SELECTED EXCERPT =
Member of Karnataka Legislative Assembly
- Incumbent
- Assumed office 2008
- Preceded by: Position Established
- Constituency: Yemakanmardi

Working President Karnataka Pradesh Congress Committee
- Incumbent
- Assumed office 11 March 2020

Minister of State for Textiles, Government of Karnataka
- In office 2004–2005

Member of Karnataka Legislative Council
- In office 1998–2008
- Succeeded by: Shashikanth Akkappa Naik
- Constituency: Belgaum District Local Authorities Constituency (MLC)

Personal details
- Born: 1 June 1962 (age 64) Gokak, Mysore State, India
- Party: Indian National Congress(2006 onwards)
- Other political affiliations: Independent(2005-2006) Janata Dal (Secular) (1999 - 2005) Janata Dal (till 1999)
- Spouse: Shakuntala
- Children: Priyanka Jarkiholi Rahul Jarkiholi
- Relatives: Ramesh Jarkiholi (brother), Balachandra Jarkiholi (brother)
- Profession: Agriculturist, Businessman
- Website: www.satishsugars.com

= Satish Jarkiholi =

Indian politician

Satish Laxmanrao Jarkiholi (born 1 June 1962) is an Indian politician from Indian National Congress from Belgaum, Karnataka. He is currently serving as the Minister of Public Works Department in Government of Karnataka and is also a Member of Karnataka Legislative Assembly representing Yemakanmardi constituency since 2008.

He was the forest and environment minister in the H. D. Kumarswamy cabinet from 22 December 2018 to 23 July 2019. He is a former minister of Small scale Industries and also was a Minister of Excise in the Siddaramaiah cabinet.

INFORMATION SHOWN =

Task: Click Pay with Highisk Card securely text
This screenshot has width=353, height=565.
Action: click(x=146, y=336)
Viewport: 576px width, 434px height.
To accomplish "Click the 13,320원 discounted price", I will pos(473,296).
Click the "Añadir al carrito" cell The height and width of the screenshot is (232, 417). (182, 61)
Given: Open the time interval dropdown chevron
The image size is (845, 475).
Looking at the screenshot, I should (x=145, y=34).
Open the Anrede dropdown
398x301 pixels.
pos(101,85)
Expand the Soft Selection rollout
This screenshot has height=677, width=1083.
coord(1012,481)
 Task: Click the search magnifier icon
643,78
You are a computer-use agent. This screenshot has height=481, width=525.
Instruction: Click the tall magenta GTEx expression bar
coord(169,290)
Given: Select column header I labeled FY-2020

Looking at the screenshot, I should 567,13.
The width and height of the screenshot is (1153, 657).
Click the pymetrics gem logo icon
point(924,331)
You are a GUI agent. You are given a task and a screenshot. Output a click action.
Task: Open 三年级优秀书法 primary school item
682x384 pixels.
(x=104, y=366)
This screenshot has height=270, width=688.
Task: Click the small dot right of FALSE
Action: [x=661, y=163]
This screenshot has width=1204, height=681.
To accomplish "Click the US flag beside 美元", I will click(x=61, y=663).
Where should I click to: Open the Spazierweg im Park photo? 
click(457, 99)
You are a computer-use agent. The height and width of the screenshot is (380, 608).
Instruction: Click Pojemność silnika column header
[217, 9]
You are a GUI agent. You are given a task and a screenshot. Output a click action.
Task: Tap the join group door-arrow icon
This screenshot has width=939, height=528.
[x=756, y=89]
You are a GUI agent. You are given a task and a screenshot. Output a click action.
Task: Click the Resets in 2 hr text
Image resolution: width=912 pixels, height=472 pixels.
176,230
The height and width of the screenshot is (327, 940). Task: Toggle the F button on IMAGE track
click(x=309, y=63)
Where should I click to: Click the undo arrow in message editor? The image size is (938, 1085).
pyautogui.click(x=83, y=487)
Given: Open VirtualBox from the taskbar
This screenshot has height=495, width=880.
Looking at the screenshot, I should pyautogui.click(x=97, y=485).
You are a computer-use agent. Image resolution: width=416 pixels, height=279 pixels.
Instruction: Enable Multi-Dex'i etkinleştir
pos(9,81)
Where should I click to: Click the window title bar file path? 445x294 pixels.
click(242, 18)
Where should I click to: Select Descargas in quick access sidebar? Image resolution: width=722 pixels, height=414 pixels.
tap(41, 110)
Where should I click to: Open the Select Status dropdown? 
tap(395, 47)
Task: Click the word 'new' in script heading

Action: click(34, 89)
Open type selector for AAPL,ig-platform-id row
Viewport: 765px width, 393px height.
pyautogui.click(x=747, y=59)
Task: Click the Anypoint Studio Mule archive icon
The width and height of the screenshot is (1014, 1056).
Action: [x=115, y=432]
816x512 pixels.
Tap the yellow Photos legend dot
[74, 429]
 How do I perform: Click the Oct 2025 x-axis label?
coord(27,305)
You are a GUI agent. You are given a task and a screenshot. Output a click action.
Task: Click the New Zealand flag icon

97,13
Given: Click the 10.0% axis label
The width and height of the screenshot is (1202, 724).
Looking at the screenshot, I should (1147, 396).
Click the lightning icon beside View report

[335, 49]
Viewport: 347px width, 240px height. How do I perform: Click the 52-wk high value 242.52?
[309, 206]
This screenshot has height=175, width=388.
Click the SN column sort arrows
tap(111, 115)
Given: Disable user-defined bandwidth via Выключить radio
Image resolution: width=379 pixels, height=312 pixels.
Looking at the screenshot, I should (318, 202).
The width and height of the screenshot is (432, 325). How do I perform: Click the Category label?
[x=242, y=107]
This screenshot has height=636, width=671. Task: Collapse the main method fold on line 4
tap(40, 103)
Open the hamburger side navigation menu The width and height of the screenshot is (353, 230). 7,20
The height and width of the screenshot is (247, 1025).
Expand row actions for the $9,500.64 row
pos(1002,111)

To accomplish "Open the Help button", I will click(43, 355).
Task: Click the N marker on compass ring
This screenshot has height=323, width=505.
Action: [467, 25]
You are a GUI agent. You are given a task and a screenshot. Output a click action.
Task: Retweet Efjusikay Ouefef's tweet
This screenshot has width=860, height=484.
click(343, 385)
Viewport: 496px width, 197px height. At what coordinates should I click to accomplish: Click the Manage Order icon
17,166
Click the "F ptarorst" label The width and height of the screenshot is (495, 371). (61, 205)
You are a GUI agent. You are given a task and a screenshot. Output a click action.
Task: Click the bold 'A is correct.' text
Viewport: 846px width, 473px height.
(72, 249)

PROBLEM DESCRIPTION =
Write the next part of the text about Satish Jarkiholi, starting after its last sentence. The records have nothing to do with the text about Satish Jarkiholi.

OUTPUT OF THE EXERCISE =
== Life==
Satish Jarkiholi was born in a prominent sugarcane-growing family in Belagavi district. His brothers Ramesh Jarkiholi and Balachandra Jarkiholi are both politicians and represent Gokak and Arabhavi legislative constituencies respectively. His daughter Priyanka Jarkiholi is nominated by the Indian National Congress party to contest from the Chikkodi Parliamentary Constituency in 2024 Indian General Election in Karnataka.

==Belgaum Lok Sabha constituency by-election, 2021==
He unsuccessfully contested the 2021 by poll from Belgaum Lok sabha seat, vacated after the demise of incumbent MP Suresh Angadi, former Minister of State for Railways. He was defeated by Mangala Suresh Angadi (wife of Suresh Angadi) with a margin of 5,240 votes. Mangala Suresh Angadi was the first politician to defeat Satish Jarkiholi, in his political life spanning about 30 years.